Drawing upon Montaz's
bequeathed memories, Seagrave recognized the creatures as Lan'lans.
They clustered in close
enclaves, seated on crates around small fires near the stern. Even
as Seagrave noticed them, he saw a furry three-fingered hand reach from
beneath the folds of a burnouse, prodding the fire with a stick.
For a moment, the sight so puzzled him that he forgot all about the deadly
cloud of stones. Did the creatures have four arms -- two with double-hooks
and two with hands?
Then, a closer inspection
gave him his answer. The hands were really the Lan'lans' prehensile
feet, their legs apparently so jointed that they could raise those feet
up to their mouths, as some did when drinking from pointed cups.
The Lan'lans seemed
ludicrously unperturbed by the deadly stones which passed sometimes scant
feet from their heads; but Seagrave had to admit that it wasn't clear the
madly flailing Traykens were having any better luck fighting off the boulders.
Then, abruptly, the
air cleared of stones as the wingship glided steadily on course, leaving
the peppery cloud to fade in its wake.
Seagrave turned from
the Lan'lans to glance toward the bow -- then froze.
The Trayken sailors,
returning from the bow, halted abruptly as their tiny black eyes settled
on the figure clothed in breeches and scarlet head-scarf. Each one
was armed with a leister or gaff; Seagrave's cutlass and punch spike had
been taken from him. He knew he stood no chance against that powerful
horde -- at the same time, he knew he had to find Shyrin Shas.
For a moment, the Traykens
paused indecisively, surprised to find their prisoner freed of his bonds.

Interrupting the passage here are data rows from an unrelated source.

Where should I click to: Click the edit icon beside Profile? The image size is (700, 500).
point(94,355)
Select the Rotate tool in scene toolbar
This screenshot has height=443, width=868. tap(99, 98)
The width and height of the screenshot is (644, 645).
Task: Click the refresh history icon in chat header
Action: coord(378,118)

Then a voice rang out imperiously from the turret's deck at Seagrave's
back. Seagrave didn't understand the words, but the lush timbre of
the voice caused him to turn and glance up in surprise.
It
had been a woman's voice...
Seagrave opened
his eyes with a startled shout.
Savage Miraya is copyright 1998, by Jeffrey Blair Latta. It may not be copied or used for any commercial purpose except for short excerpts used for reviews. (Obviously, you can copy it or print it out if you want to read it!)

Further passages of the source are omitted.